Aim
Convert each non-blank line of the data below into one string in a JSON list, keeping the lines in order.

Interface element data
begin

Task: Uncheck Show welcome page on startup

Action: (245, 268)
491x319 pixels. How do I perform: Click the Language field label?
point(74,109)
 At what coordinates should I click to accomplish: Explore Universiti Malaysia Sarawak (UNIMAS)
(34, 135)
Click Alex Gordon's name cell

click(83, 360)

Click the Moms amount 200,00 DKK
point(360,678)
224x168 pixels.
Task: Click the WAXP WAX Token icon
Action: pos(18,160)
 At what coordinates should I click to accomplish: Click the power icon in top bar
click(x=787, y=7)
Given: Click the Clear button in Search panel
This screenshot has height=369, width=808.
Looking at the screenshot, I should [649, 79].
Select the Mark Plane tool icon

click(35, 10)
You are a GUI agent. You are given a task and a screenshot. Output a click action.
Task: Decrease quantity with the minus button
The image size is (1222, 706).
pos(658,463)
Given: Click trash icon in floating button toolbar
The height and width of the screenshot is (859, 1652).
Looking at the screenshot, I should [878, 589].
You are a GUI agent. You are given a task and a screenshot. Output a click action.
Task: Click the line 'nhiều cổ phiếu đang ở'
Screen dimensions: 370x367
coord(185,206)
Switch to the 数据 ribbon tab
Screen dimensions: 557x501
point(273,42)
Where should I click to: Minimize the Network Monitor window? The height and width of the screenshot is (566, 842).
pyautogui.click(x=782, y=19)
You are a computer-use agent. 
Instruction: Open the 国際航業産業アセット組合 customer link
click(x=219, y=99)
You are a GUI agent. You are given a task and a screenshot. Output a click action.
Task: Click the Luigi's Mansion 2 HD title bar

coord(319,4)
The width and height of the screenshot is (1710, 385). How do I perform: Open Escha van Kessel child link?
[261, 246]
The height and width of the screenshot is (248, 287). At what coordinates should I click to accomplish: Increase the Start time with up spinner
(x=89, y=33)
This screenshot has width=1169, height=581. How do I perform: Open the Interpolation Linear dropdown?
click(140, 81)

end

Solution below
[
  "Task: Uncheck Show welcome page on startup",
  "Action: (245, 268)",
  "491x319 pixels. How do I perform: Click the Language field label?",
  "point(74,109)",
  " At what coordinates should I click to accomplish: Explore Universiti Malaysia Sarawak (UNIMAS)",
  "(34, 135)",
  "Click Alex Gordon's name cell",
  "click(83, 360)",
  "Click the Moms amount 200,00 DKK",
  "point(360,678)",
  "224x168 pixels.",
  "Task: Click the WAXP WAX Token icon",
  "Action: pos(18,160)",
  " At what coordinates should I click to accomplish: Click the power icon in top bar",
  "click(x=787, y=7)",
  "Given: Click the Clear button in Search panel",
  "This screenshot has height=369, width=808.",
  "Looking at the screenshot, I should [649, 79].",
  "Select the Mark Plane tool icon",
  "click(35, 10)",
  "You are a GUI agent. You are given a task and a screenshot. Output a click action.",
  "Task: Decrease quantity with the minus button",
  "The image size is (1222, 706).",
  "pos(658,463)",
  "Given: Click trash icon in floating button toolbar",
  "The height and width of the screenshot is (859, 1652).",
  "Looking at the screenshot, I should [878, 589].",
  "You are a GUI agent. You are given a task and a screenshot. Output a click action.",
  "Task: Click the line 'nhiều cổ phiếu đang ở'",
  "Screen dimensions: 370x367",
  "coord(185,206)",
  "Switch to the 数据 ribbon tab",
  "Screen dimensions: 557x501",
  "point(273,42)",
  "Where should I click to: Minimize the Network Monitor window? The height and width of the screenshot is (566, 842).",
  "pyautogui.click(x=782, y=19)",
  "You are a computer-use agent. ",
  "Instruction: Open the 国際航業産業アセット組合 customer link",
  "click(x=219, y=99)",
  "You are a GUI agent. You are given a task and a screenshot. Output a click action.",
  "Task: Click the Luigi's Mansion 2 HD title bar",
  "coord(319,4)",
  "The width and height of the screenshot is (1710, 385). How do I perform: Open Escha van Kessel child link?",
  "[261, 246]",
  "The height and width of the screenshot is (248, 287). At what coordinates should I click to accomplish: Increase the Start time with up spinner",
  "(x=89, y=33)",
  "This screenshot has width=1169, height=581. How do I perform: Open the Interpolation Linear dropdown?",
  "click(140, 81)"
]